## What you are asked to do
Copy out the lines below word for word, and leave the pictures out of your answer.
## BEGIN Dataset extract
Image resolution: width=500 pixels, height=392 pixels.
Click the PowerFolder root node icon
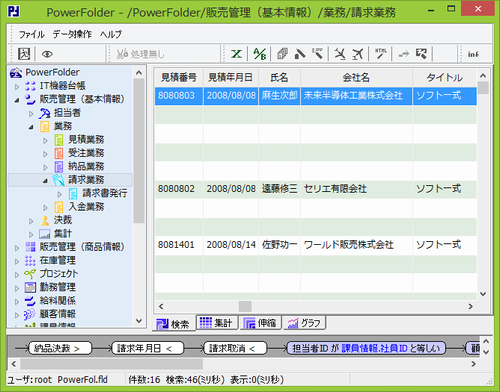(16, 72)
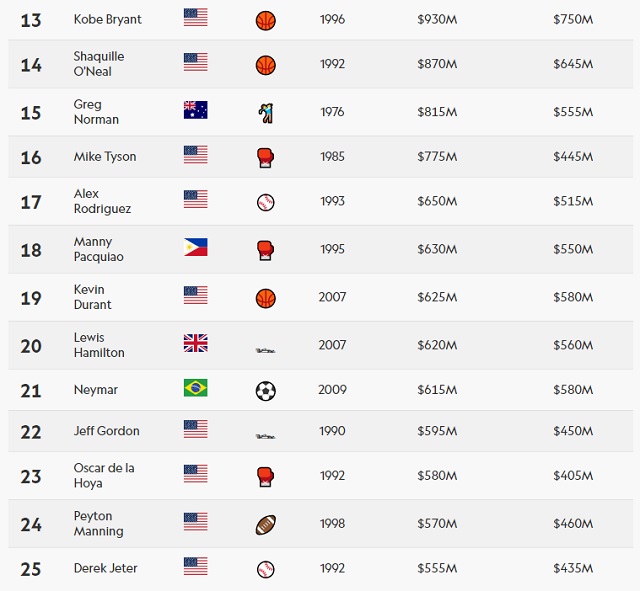Screen dimensions: 640x591
Task: Select the name Shaquille O'Neal
Action: [99, 64]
## END Dataset extract
## Complete answer
Image resolution: width=500 pixels, height=392 pixels.
Click the PowerFolder root node icon
(16, 72)
Screen dimensions: 640x591
Task: Select the name Shaquille O'Neal
Action: [99, 64]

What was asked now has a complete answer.